Edgar Wright is "tired" of hearing about the death of cinema.
The coronavirus pandemic has had a significant impact on the film industry as studios turn to streaming services to release their movies but Edgar is bullish about people returning to cinemas.
The 'Shaun of the Dead' director said: "Going to the movies in the dark with strangers is the best way of seeing a film. It could be a full house or just two other people. The point is, it's transporting, it's the best way.
"When you're in control you can pause, go to the toilet or make a drink. Cinema is like a train leaving the station you have got to jump on. You're on a journey with the film and it's not going to stop for you. That's powerful. I don't think anything will replace it.
"I get tired of think pieces saying 'cinema is doomed'. It's untrue."
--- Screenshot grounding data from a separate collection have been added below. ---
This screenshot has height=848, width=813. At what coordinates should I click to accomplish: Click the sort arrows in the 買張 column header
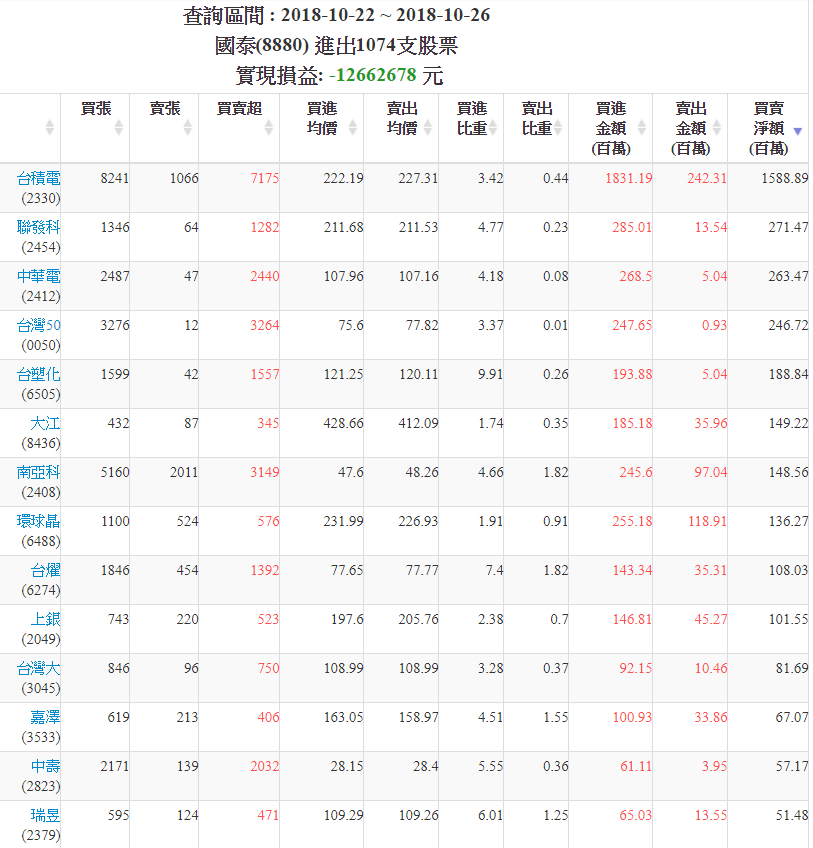[x=119, y=128]
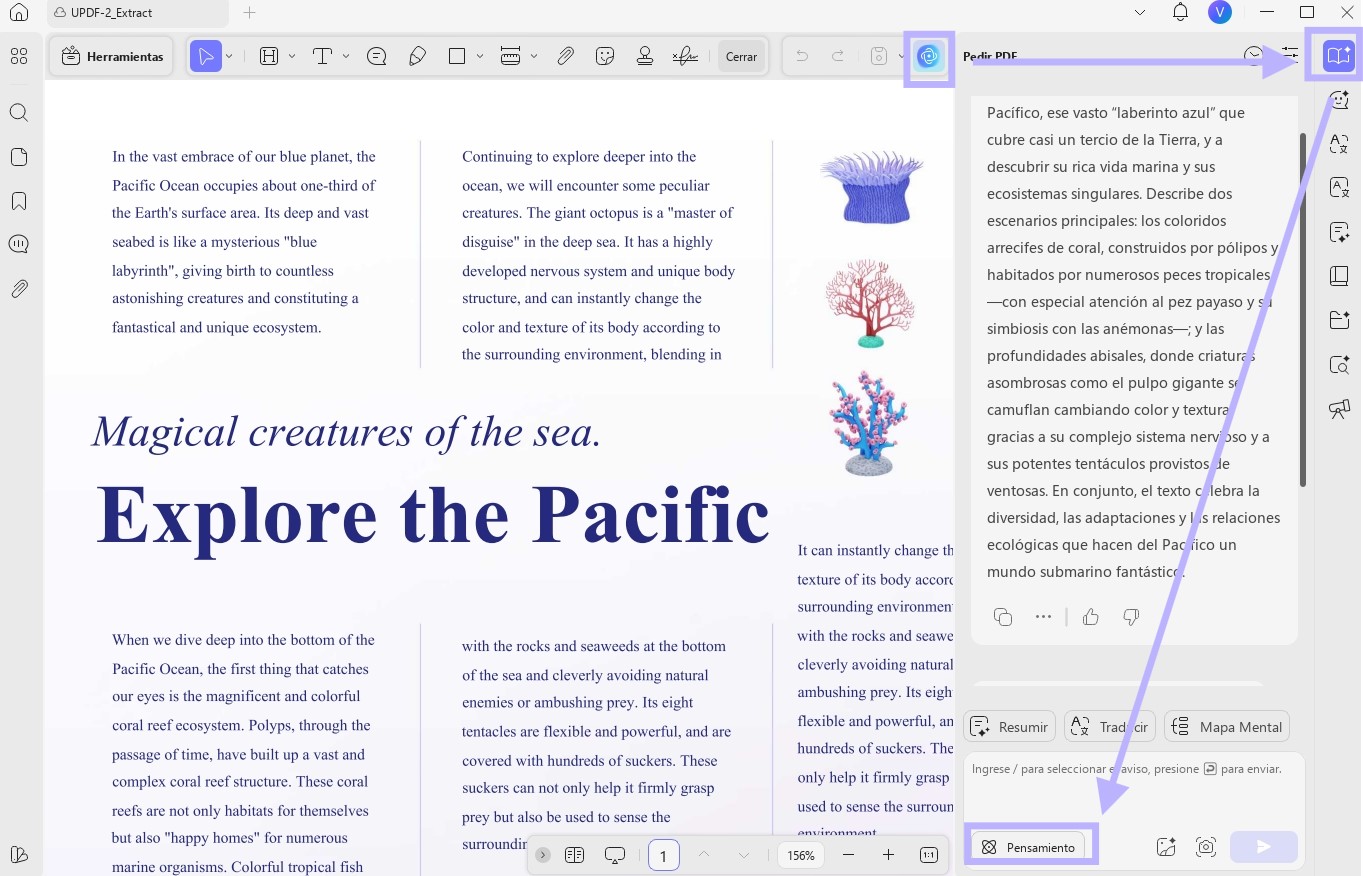Add a comment note with speech bubble tool
Viewport: 1363px width, 876px height.
(x=377, y=57)
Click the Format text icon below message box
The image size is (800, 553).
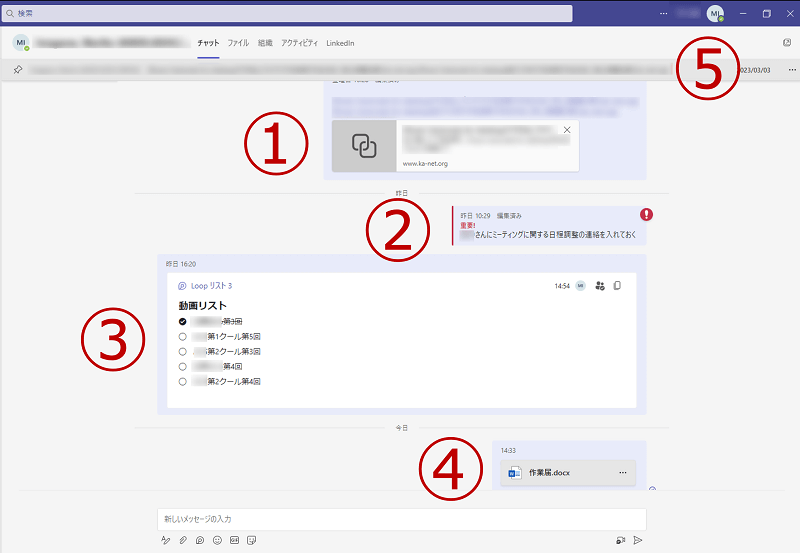coord(166,540)
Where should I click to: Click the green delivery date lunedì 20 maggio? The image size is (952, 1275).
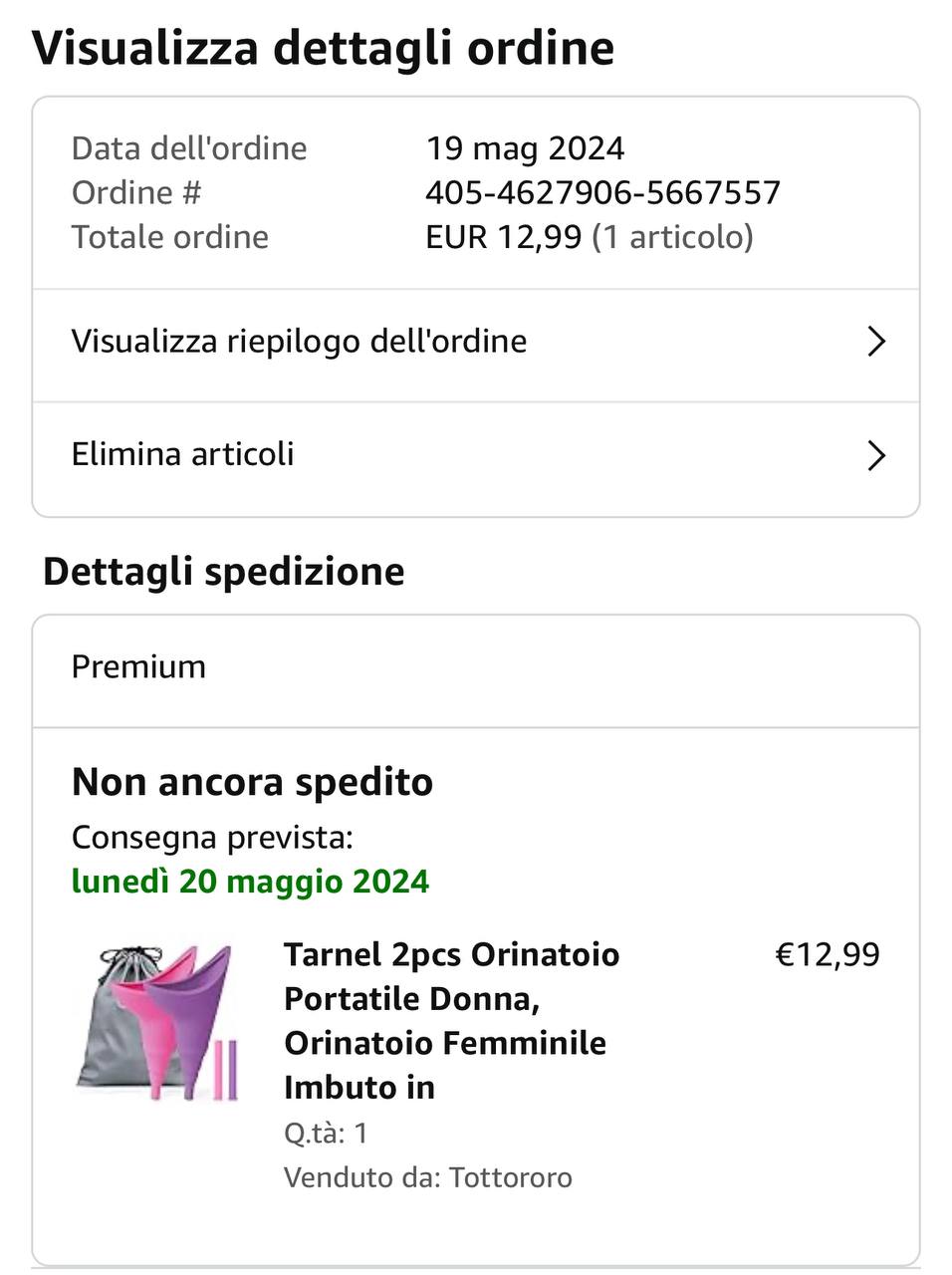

Edgar also hit out at the rise of streaming by stating that is similar to just watching television.
The 47-year-old filmmaker told the i newspaper: "People write endless articles about Netflix, Amazon, HBO Max, Disney+ and Apple TV+, and I think it's kind of faddish.
"People talk about streaming like it's something new, but it's just watching things on TV. I've known what that is like my whole life. I've had a VCR from when I was a teenager."
Edgar has two movies out this year in the form of 'The Sparks Brothers', a documentary about the iconic band consisting of brothers Ron and Russell Mael, and 'Last Night in Soho', a drama featuring Anya Taylor-Joy and Matt Smith, and admits that he wouldn't usually bring out multiple movies in a short space of time.
He said: "Before, I'd have thought having two films in one year was too much.
"But it's been a unique year and I'm committed to supporting cinemas. I feel so strongly about cinemas prospering again."